Tuesday, August 02, 2005

The Atom Bomb

It has been 60 years since the atom bombs and so let us look at what the military leadership of WWII had to say about the dropping of the bombs....

General Dwight D. Eisenhower:
Here is what the Commanding General of Allied armies in Europe said recalling his being told of the determination to use the Atomic Bomb on Hiroshima. Secretary of War Stimson met with General Eisenhower to tell him of the decision to use the Atomic Bomb...

"During his recitation of the relevant facts, I had been conscious of a feeling of depression and so I voiced to him my grave misgivings, first on the basis of my belief that Japan was already defeated and that dropping the bomb was completely unnecessary, and secondly because I thought that our country should avoid shocking world opinion by the use of a weapon whose employment was, I thought, no longer mandatory as a measure to save American lives. It was my belief that Japan was, at that very moment, seeking some way to surrender with a minimum loss of 'face'. The Secretary was deeply perturbed by my attitude..."

Admiral William Leahy, Chairman of the Joint Chiefs of Staff:
"the use of this barbarous weapon at Hiroshima and Nagasaki was of no material assistance in our war against Japan. The Japanese were already defeated and ready to surrender." Moreover, Leahy continued, "in being the first to use it, we had adopted an ethical standard common to the barbarians of the Dark Ages.

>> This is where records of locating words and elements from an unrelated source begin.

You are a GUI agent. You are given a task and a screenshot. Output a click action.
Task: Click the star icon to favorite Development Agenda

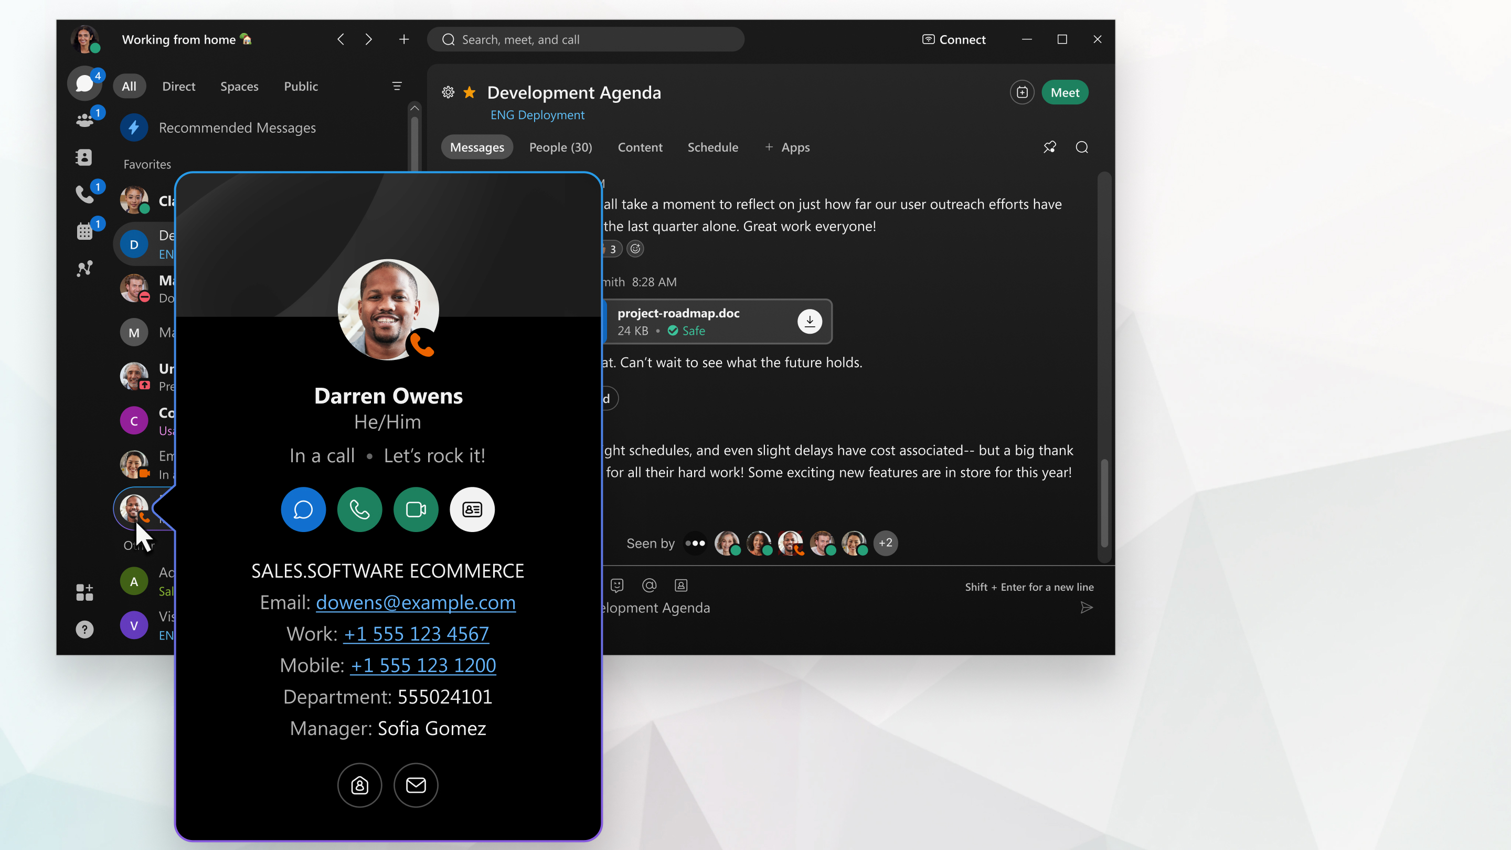tap(471, 92)
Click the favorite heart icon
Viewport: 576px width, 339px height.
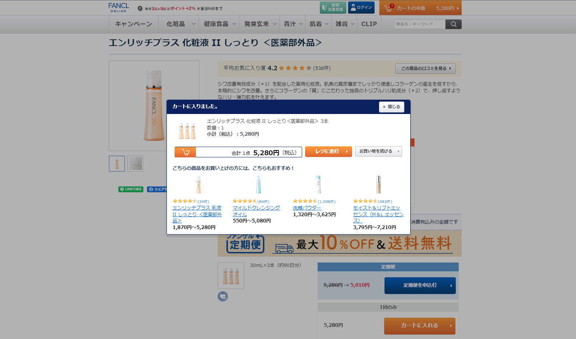coord(223,296)

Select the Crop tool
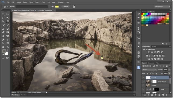tap(3, 21)
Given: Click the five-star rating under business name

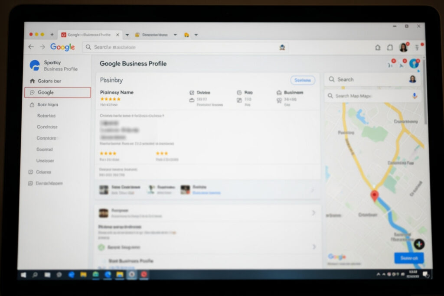Looking at the screenshot, I should coord(111,99).
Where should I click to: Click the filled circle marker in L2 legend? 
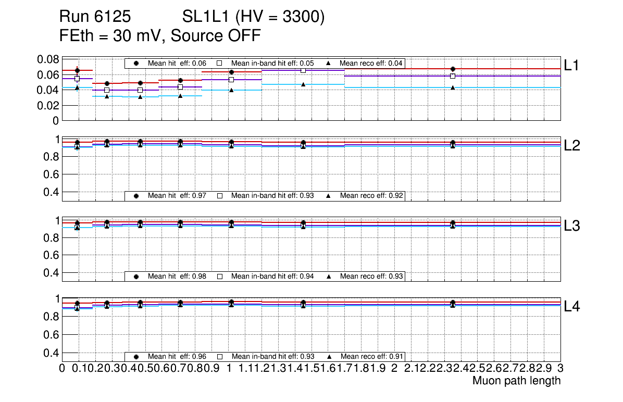tap(136, 196)
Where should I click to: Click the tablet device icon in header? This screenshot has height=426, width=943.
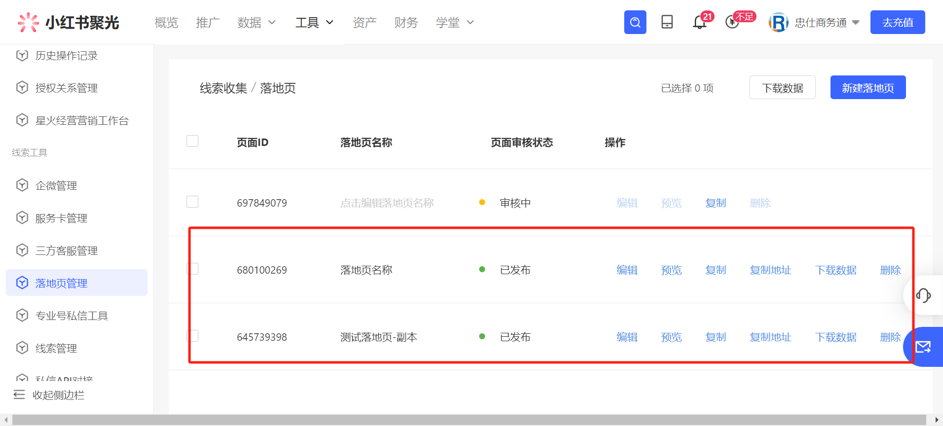(x=667, y=22)
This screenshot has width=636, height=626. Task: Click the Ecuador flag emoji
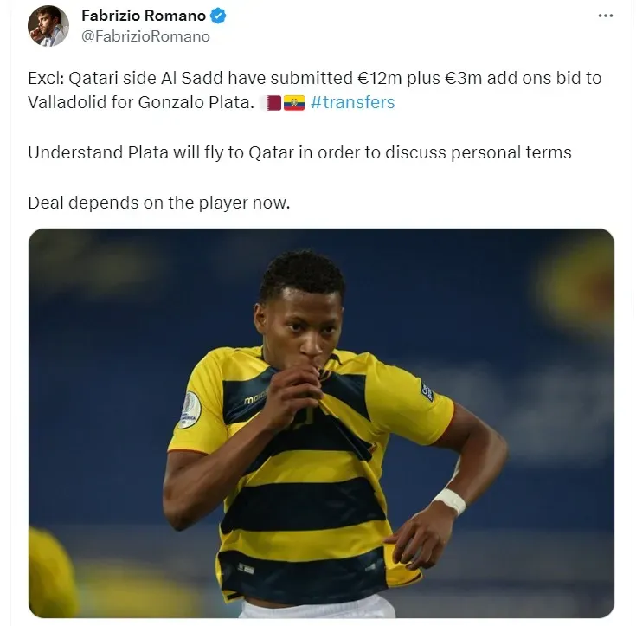294,103
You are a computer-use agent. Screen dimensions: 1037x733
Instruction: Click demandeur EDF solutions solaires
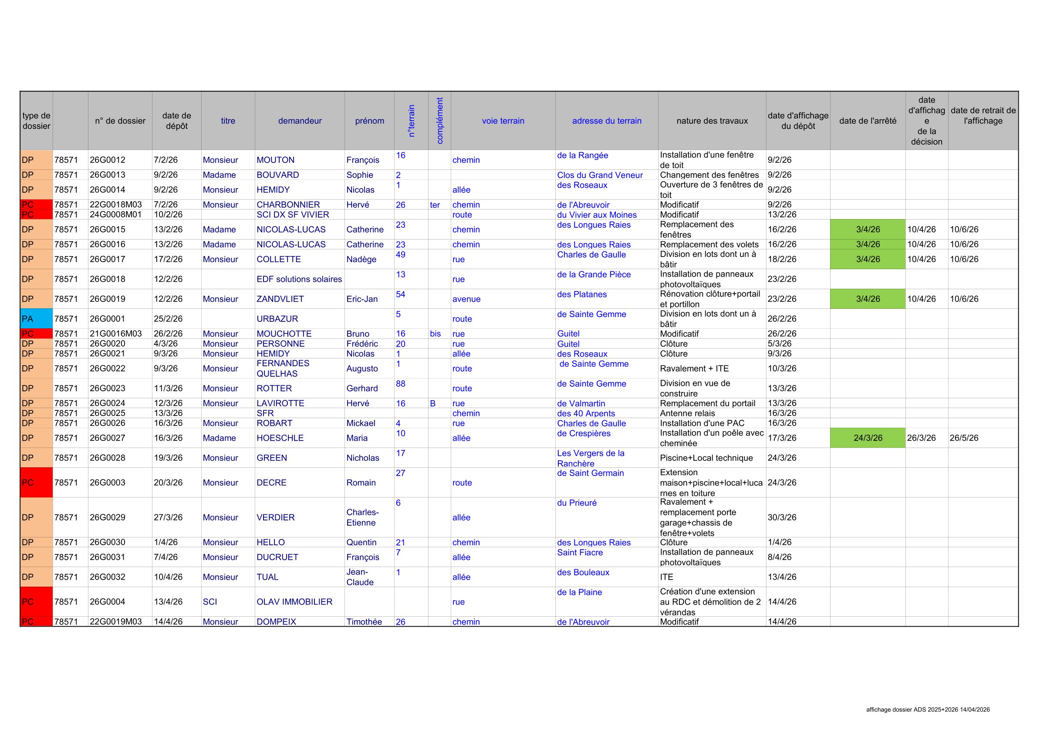[x=299, y=279]
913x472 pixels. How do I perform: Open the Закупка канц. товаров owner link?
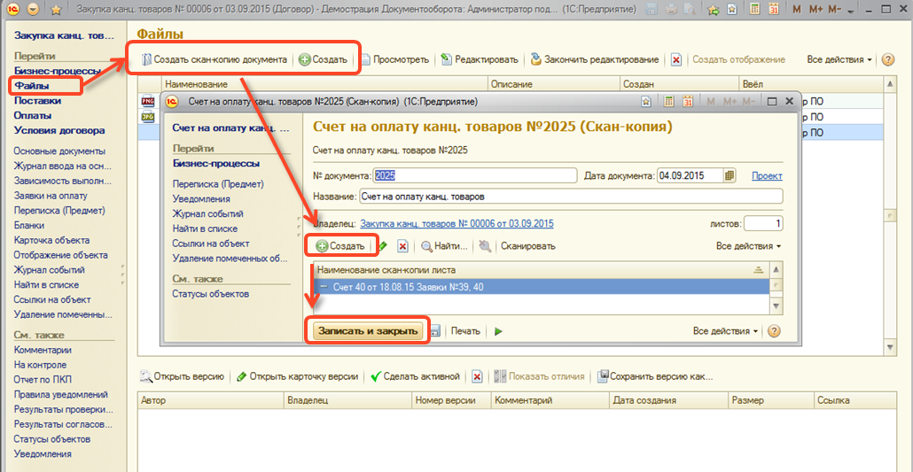click(x=457, y=223)
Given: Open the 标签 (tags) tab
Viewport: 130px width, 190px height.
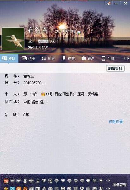Looking at the screenshot, I should [x=69, y=59].
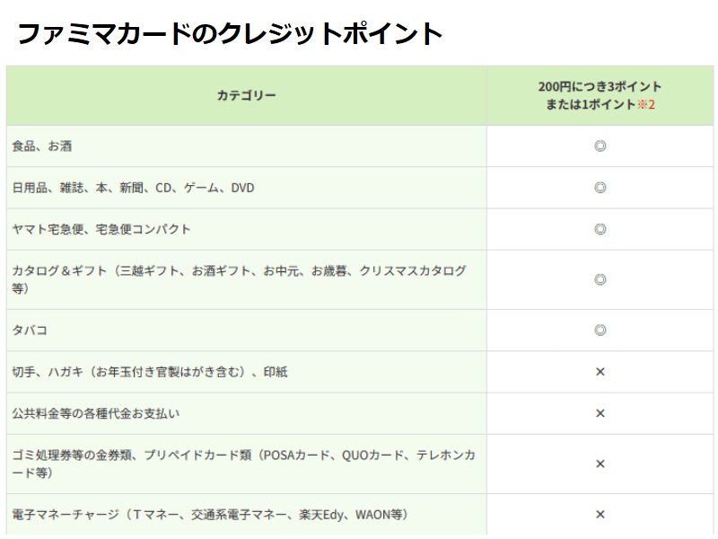Select the 電子マネーチャージ category text

[x=210, y=515]
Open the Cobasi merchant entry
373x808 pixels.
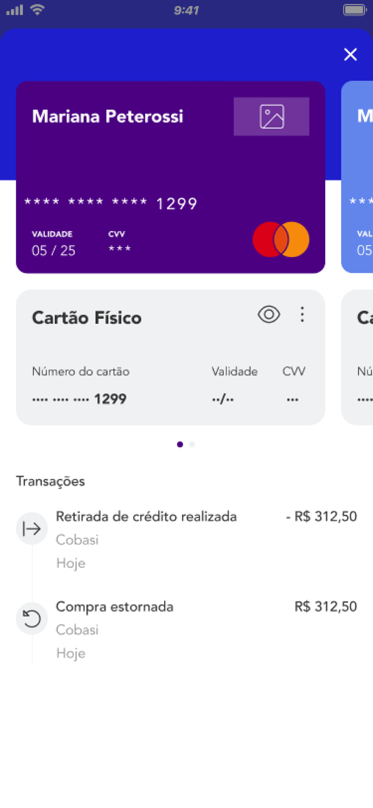(77, 540)
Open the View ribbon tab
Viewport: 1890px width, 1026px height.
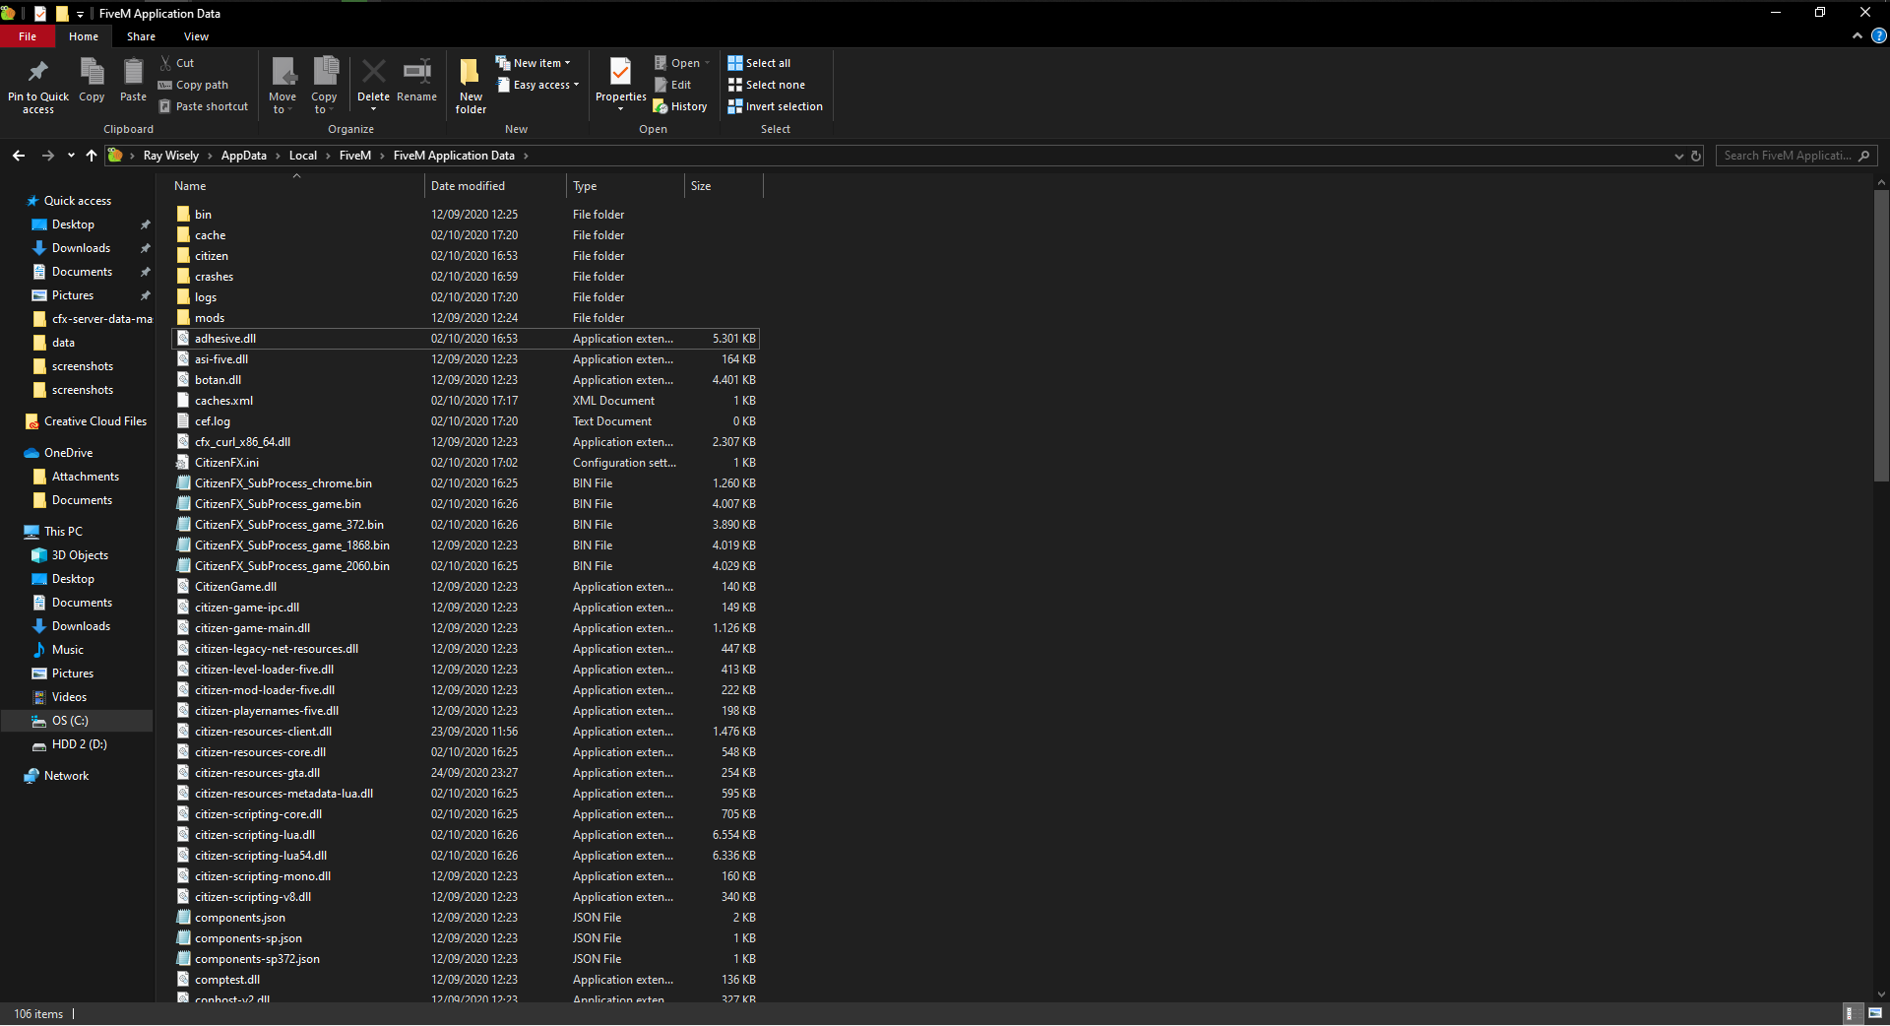[196, 36]
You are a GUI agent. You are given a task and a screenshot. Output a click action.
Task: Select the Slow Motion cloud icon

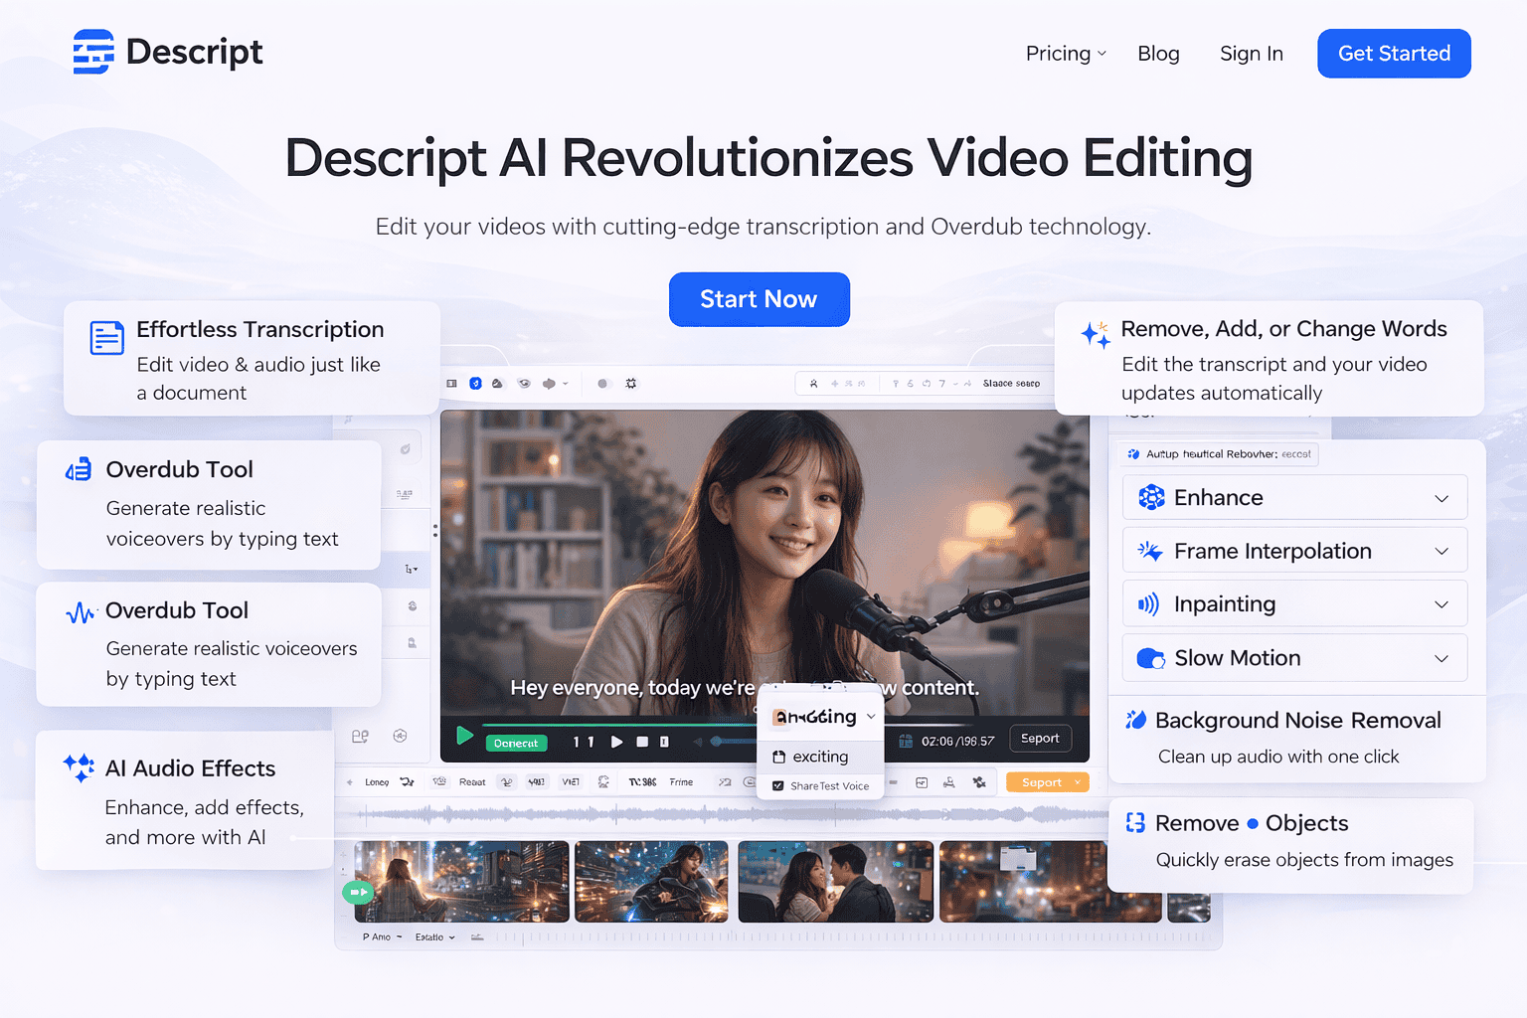pos(1150,657)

I was not taught to make war in that fashion, and wars cannot be won by destroying women and children."

Admiral "Bull" Halsey:
"the first atomic bomb was an unnecessary experiment." The Japanese, he noted, had "put out a lot of peace feelers through Russia long before" the bomb was used.

General Douglas MacArthur: (as told by his aid Norman Cousins)
"MacArthur's views about the decision to drop the atomic bomb on Hiroshima and Nagasaki were starkly different from what the general public supposed." He continues, "When I asked General MacArthur about the decision to drop the bomb, I was surprised to learn he had not even been consulted. What, I asked, would his advice have been? He replied that he saw no military justification for the dropping of the bomb. The war might have ended weeks earlier, he said, if the United States had agreed, as it later did anyway, to the retention of the institution of the emperor."

The Author: Me
It would be nice to believe in the pretended justification that American and Japanese lives were actually saved by the use of the bombs. However there is very little evidence of this. The Atomic bombs were warning signs, not to Japan, but to Soviet Russia. It is ironic that the scientists that asked Truman to demonstrate the bombs basically got what they wanted, albeit on live targets.

Happy 60th Birthday Fatman and Littleboy.